L'été de cristal

L'ouvrage:
Berlin, 1936.
Alors que le nazisme prend de l'essor, Bernie Gunther, détective privé, est engagé par Hermann Six, riche et influent. La fille de Six, Grette, a été assassinée, il y a peu. Son mari, Paul, et elle, ont d'abord été tués à coups de fusil, puis brûlés. Les bijoux de Grette ont été volés. Or, Six veut les récupérer. Paul, qui en aurait été l'héritier s'il n'était pas mort en même temps que sa femme, les aurait légués au Reich, ce que refuse Six.

Critique:
J'ai lu que ce roman était très prisé, ainsi que sa suite. J'avoue que je me demande pourquoi. Pour moi, rien ne le démarque vraiment d'un polar classique, sauf son contexte politique... et encore.

La structure est classique. Quelqu'un enquête après un meurtre et un vol. Parfois, certains auteurs font du classique, mais le renouvellent en y introduisant une originalité. Ici, je n'en ai pas trouvé. Il y a de petits rebondissements, mais ils étaient prévisibles. L'affaire se complique, mais cela aussi était attendu.
Et puis, pendant un moment, il semble que la route de Bernie soit semée de cadavres et de bagarres. C'est trop spectaculaire.
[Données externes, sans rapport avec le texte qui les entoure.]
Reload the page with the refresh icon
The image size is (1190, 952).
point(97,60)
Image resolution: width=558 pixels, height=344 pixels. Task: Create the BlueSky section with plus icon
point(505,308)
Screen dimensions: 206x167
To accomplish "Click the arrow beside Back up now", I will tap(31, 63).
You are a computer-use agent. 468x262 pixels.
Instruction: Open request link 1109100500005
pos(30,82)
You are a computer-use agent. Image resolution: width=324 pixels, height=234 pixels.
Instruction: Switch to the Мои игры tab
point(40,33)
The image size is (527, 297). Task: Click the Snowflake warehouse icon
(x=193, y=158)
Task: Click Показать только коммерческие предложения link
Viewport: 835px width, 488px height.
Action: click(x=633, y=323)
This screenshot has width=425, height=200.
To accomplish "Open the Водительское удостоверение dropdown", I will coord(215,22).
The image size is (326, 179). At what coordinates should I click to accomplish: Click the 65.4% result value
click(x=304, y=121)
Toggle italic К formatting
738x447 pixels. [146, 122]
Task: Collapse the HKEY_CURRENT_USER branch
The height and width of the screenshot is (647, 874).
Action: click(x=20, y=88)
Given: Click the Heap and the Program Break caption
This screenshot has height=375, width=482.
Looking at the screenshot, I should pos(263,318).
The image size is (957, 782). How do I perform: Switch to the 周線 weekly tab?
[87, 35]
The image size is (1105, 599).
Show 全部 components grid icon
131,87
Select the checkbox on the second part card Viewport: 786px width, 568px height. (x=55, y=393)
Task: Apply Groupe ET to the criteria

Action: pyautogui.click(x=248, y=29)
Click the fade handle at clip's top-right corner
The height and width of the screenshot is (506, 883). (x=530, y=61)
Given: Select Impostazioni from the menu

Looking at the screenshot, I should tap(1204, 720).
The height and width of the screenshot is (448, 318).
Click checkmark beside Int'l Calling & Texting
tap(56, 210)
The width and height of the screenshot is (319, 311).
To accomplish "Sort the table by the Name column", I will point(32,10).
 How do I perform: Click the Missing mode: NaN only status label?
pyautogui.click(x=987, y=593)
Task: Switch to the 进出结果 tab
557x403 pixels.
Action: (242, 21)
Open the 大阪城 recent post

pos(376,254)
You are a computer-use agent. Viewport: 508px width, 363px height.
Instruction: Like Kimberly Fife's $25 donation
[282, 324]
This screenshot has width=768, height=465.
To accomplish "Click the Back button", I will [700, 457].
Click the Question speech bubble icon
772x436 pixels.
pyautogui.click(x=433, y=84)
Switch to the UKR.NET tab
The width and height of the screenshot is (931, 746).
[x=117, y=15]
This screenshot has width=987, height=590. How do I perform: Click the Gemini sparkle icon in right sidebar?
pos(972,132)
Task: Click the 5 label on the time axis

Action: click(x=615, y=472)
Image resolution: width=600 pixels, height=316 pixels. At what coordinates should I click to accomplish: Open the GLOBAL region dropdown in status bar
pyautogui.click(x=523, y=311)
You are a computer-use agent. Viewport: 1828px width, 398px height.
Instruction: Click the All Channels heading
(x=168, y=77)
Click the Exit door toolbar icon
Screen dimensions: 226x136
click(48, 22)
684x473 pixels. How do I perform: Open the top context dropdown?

Quant aux personnages, ils ne m'ont pas paru particulièrement creusés. Bernie est sympathique, certains de ses accolytes le sont également. Mais cette sympathie est quelque peu convenue: c'est le personnage principal, alors il est gentil. Et bien sûr, il comprend que la montée du nazisme est une chose dangereuse.
L'histoire d'amour n'a rien d'exceptionnel. Elle est un peu clichée.

Il y a une piste intéressante: l'auteur se sert du climat politique, du contexte pour construire son intrigue. Certaines choses ne seraient pas allées aussi loin si les circonstances n'avaient pas été telles.
ces circonstances sont utilisées lorsque Bernie tente de retrouver le collier, et se rend chez un bijoutier. Ce qui nous est raconté montre une exploitation habile du contexte.
Philippe Kerr force un peu le trait, et essaie de plonger son lecteur dans la vie quotidienne d'hommes comme Goering, par exemple. C'est intéressant, mais ici, cela m'a semblé artificiel. On voit Goering, il a l'air illuminé et suffisant, mais j'ai la sensation que cela n'apporte pas grand-chose.

L'auteur parsème son roman de petites notes humoristiques, des répliques, des situations... Par exemple, Bernie admire Ilse, et en fait trop. Il s'en rend compte et se moque un peu de lui-même.

Les deux derniers chapitres sont intéressants, car ils décrivent une certaine réalité de manière plus approfondie. Comme cela paraît décroché du reste, cela exprime bien que la vie n'est justement pas quelque chose de figé. Après l'enquête, elle ne s'arrête pas.
Bien sûr, le thème de la seconde guerre mondiale m'agace un peu, parce que beaucoup d'auteurs exploitent cette ficelle, et pas toujours à bon escient. Cependant, ici, cela passe.

Je ne pense pas que je lirai la suite, étant donné mon avis tiède sur le tome 1.

La version audio que j'ai entendue a été enregistrée par Julien Chatelet.
Ce livre m'a été offert par les éditions Audiolib.
Le lecteur a une voix agréable et dynamique. Il met le ton approprié. Je le réentendrai avec plaisir.
La musique n'est pas trop présente, ce qui me convient.